* SELECTED EXCERPT
________________________
Case Study: How an SEO Agency Tripled Its Capacity in 6 Months
A Liège SEO agency, 3 consultants, a very visible growth ceiling. In 6 months, by outsourcing web development through a white-label partnership, the agency tripled its active client portfolio without hiring. Here is what happened, how, and how to replicate it.
SEO agencies face a recurring paradox. The more competent they become, the more clients trust them with their entire digital presence. They are asked to manage site rebuilds, migrations and custom development, even though their core expertise is search engine optimisation.
For some agencies, this is an opportunity. For others, it is a growth ceiling. The difference often comes down to a single decision: how to handle web development.
This article documents the journey of a Belgian SEO agency that chose to answer that question through a white-label partnership. In 6 months, its active client portfolio grew from 8 to 24. Here is what happened, how, and what changed.
Methodology note: the agency shared its data on the condition of anonymity. The figures presented are real. The agency name and client names have been changed.
________________________
* PROVIDED DATA

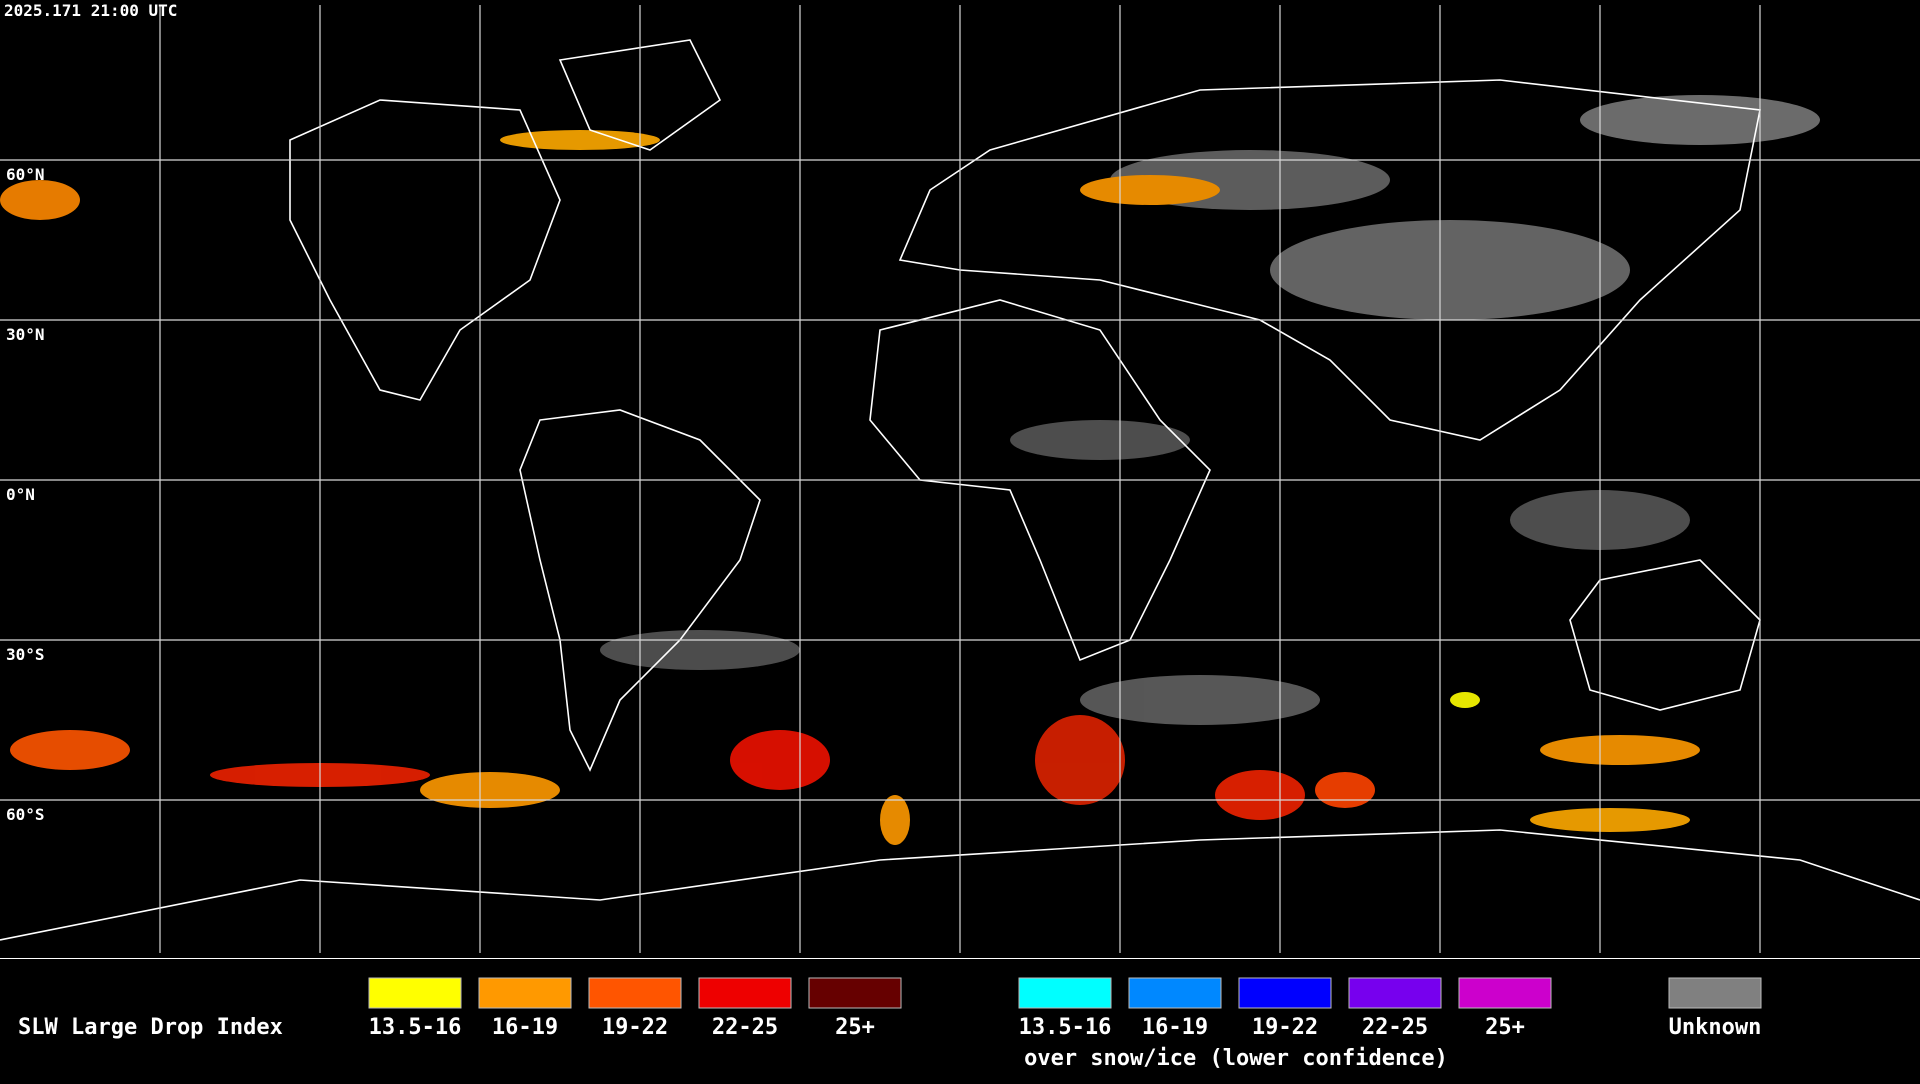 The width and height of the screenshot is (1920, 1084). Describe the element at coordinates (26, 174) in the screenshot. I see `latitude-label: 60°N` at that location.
________________________
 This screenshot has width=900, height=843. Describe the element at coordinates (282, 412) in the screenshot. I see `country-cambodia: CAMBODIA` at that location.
________________________
* REQUIRED ACTION 1
Reproduce word for word the passage of the SEO agency case study above, starting at "Case Study: How" and ending at "handle web development.".
* REQUIRED ACTION 2
Pick up the SEO agency case study above and continue it from the point where its text stops.

* ANSWER BOX 1
Case Study: How an SEO Agency Tripled Its Capacity in 6 Months
A Liège SEO agency, 3 consultants, a very visible growth ceiling. In 6 months, by outsourcing web development through a white-label partnership, the agency tripled its active client portfolio without hiring. Here is what happened, how, and how to replicate it.
SEO agencies face a recurring paradox. The more competent they become, the more clients trust them with their entire digital presence. They are asked to manage site rebuilds, migrations and custom development, even though their core expertise is search engine optimisation.
For some agencies, this is an opportunity. For others, it is a growth ceiling. The difference often comes down to a single decision: how to handle web development.

* ANSWER BOX 2
The starting point
In January 2025, the Synteza agency had three SEO consultants, a part-time project manager, and an "on-call when needed" relationship with two freelance developers.
Founded in 2021 in Liège, Synteza had positioned itself to serve French-speaking Belgian SMEs looking to improve their Google visibility. Over four years, the agency had built a solid reputation, proven methods and a portfolio of 8 recurring clients.
The problem: 8 recurring clients with audits, monthly reports and technical recommendations was already close to the team's maximum capacity. Every time a client wanted to launch or rebuild a website, Synteza had to run informal tender processes with its two freelancers, manage deadlines, handle the technical interface and absorb unexpected issues.
The Synteza team in January 2025
3 SEO consultants (including 1 senior), 1 project manager at 50%, 2 freelance developers on occasional subcontracting basis. Monthly revenue: 18,000 euros. Active clients: 8.
Projects declined over the previous 12 months
7 site rebuild or creation requests declined due to lack of capacity. Estimated value: 35,000 to 42,000 euros in missed revenue. 3 clients moved to a competing agency for this reason.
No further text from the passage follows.